Atomic model's classes: am_ball_starter, am_bbball, am_hit_counter

Components for coupled model root_model Since hybrid DEVs is still in experimental phase, hybrid models need to be flattenend, so that there is no hierarchy.

Take care to choose different seeds for random number generators!

% Starts third ball after 6 s defined in s.sigma
% This is a discrete atomic.
inistates = struct('sigma',6);
ball_starter = am_ball_starter('ball_start',inistates,elapsed);


% Parameters for the 3 balls
heigth = 0;     % [m]
velocity = 6; % [m/s]

% First ball. Bouncing from start.
% This is a hybrid atomic.
d_inistates = struct('sigma',inf,'active',1,'bounce_start',elapsed,'bounce_end',[]);
c_inistates = [heigth; velocity];
attenuation = 0.95;
the_ball_1 = am_bball('the_ball_1',d_inistates,c_inistates,elapsed,attenuation);

% Second ball. Bouncing from start.
% This is a hybrid atomic.
d_inistates = struct('sigma',inf,'active',1,'bounce_start',elapsed,'bounce_end',[]);
c_inistates = [heigth; velocity];
attenuation = 0.90;
%    MODELBASE.the_ball_2 = {a_type,a_name,d_inistates,c_inistates,elapsed,attenuation};
the_ball_2 = am_bball('the_ball_2',d_inistates,c_inistates,elapsed,attenuation);


% Third ball. Inactive at start. When this ball receives an event from
% ball starter, it starts bouncing.
% This is a hybrid atomic.
d_inistates = struct('sigma',inf,'active',0,'bounce_start',[],'bounce_end',[]);
c_inistates = [heigth; velocity];
attenuation = 0.85;
the_ball_3 = am_bball('the_ball_3',d_inistates,c_inistates,elapsed,attenuation);

% Sink for countig the number of hits to the ground of all balls
% This is a discrete atomic.
inistates = struct('sigma',inf,'num_hits',[0,0,0,0,0,0,0,0,0,0]);
hit_counter = am_hit_counter('hit_count',inistates,elapsed);

% Hybrid coupled model root_model
y_root = {};
x_root = {};
root_model = hybridcoupled('root_model',x_root,y_root);
addcomponents(root_model,{ball_starter,the_ball_1,the_ball_2,the_ball_3,hit_counter});
Zid_model = {'ball_start','p1','the_ball_3','in1';...% start signal from starter to third ball, message: 'start'
             'the_ball_1','out1','hit_count','p1';... % hits from first ball to counter, message: 1
             'the_ball_2','out1','hit_count','p2';... % hits from second ball to counter, message: 1
             'the_ball_3','out1','hit_count','p3'};   % hits from third ball to counter, message: 1
set_Zid(root_model, Zid_model);
CZid_model = {};% no continuous couplings, continuous variables of balls don't influence each other
%set_CZid(root_model, CZid_model);

After Incarnation

Display and check the outermost coupled. If you like to, set the observe flag to 1, so that all discrete state variables in s are tracked automatically.

showall(root_model);
% set_observe(root_model, 1);
Check(root_model);

Because we did not connect all ports, the Check() function results in:

No problem here - it is just a warning and we did it on purpose. ;-)

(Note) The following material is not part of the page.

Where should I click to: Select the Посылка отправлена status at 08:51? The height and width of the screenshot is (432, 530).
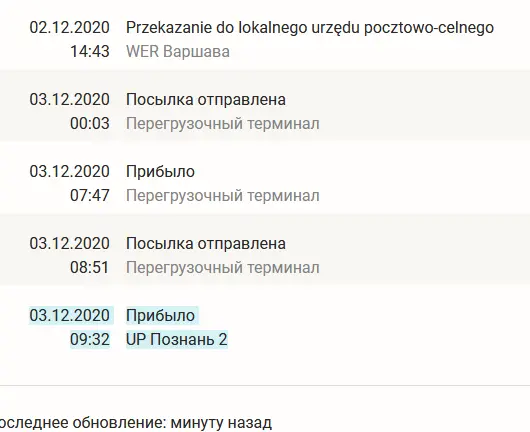(206, 244)
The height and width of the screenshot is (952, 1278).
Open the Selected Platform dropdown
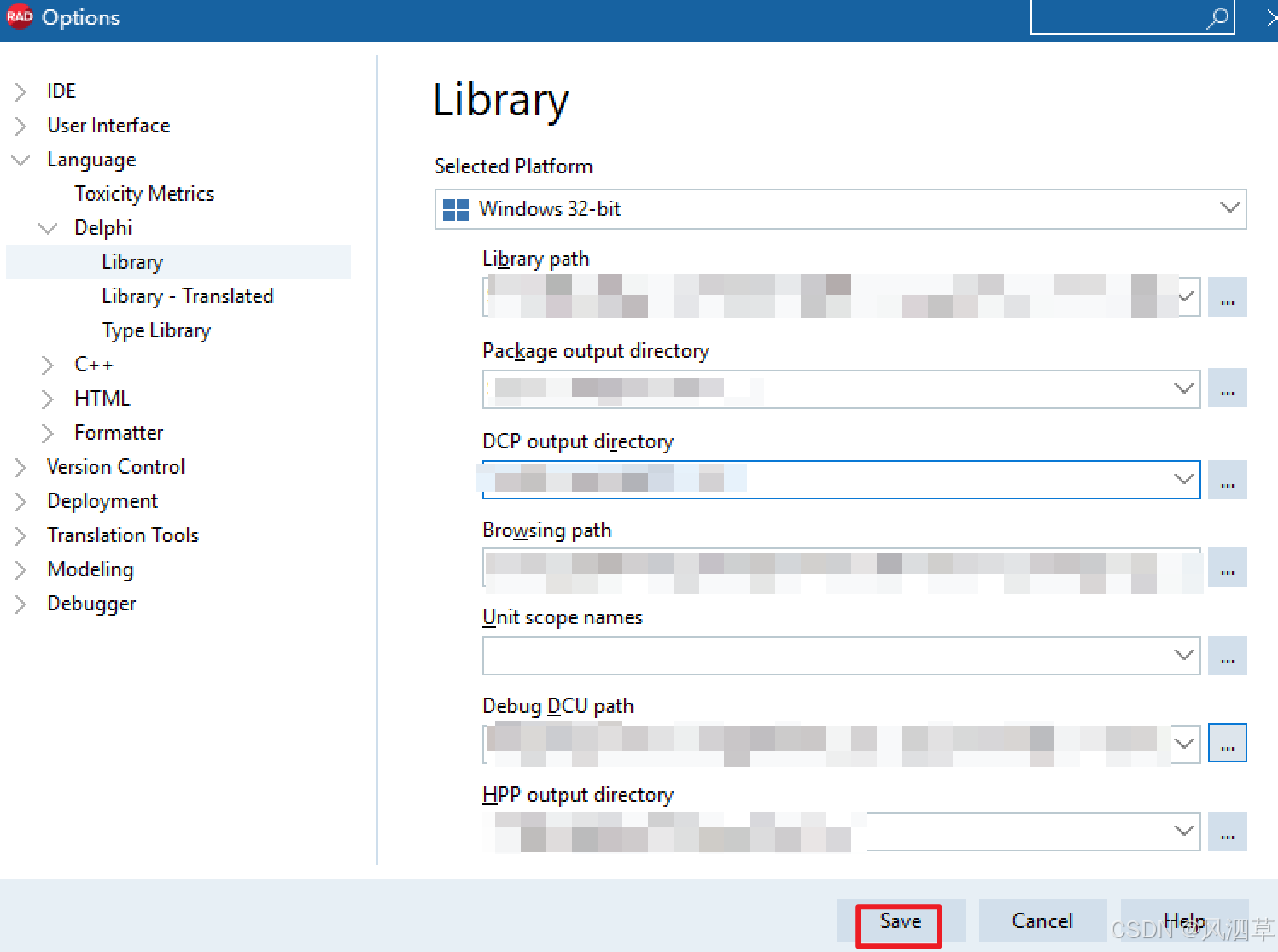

Define some values for ODE-Plot

Continuous variables can be plotted during simulation, if desired. If you want this, define here:

global ODEPLOT
ODEPLOT = 1;

% if ODEPLOT is set, following structure needs to be definend:
plot_params = struct('OutputSel_vec',[1 3 5],...        % decide, which continuous variables are to be plotted. HERE: TruckLevel, TankLevel, CannerLevel
                     'name_strg','Hybrid Example',...   % name of the figure
                     'xlim_interv',[0 30],...           % xlim of axes
                     'ylim_interv',[-0.01 2],...        % ylim of axes
                     'xlabel_strg','time [sec]',...     % label for x-axes
                     'ylabel_strg','height [m]',...     % label for y-axes
                     'title_strg','3 Bouncing Balls',...% title for plot
                     'num_legend', 3,...                % number of variables, for which a legend is supported
                     'legend1','ball 1','legend2','ball 2','legend3','ball 3');% legend texts

ODEPLOT = 1 results in:

Finally

Done! Now the root_coordinator can be called to simulate the model.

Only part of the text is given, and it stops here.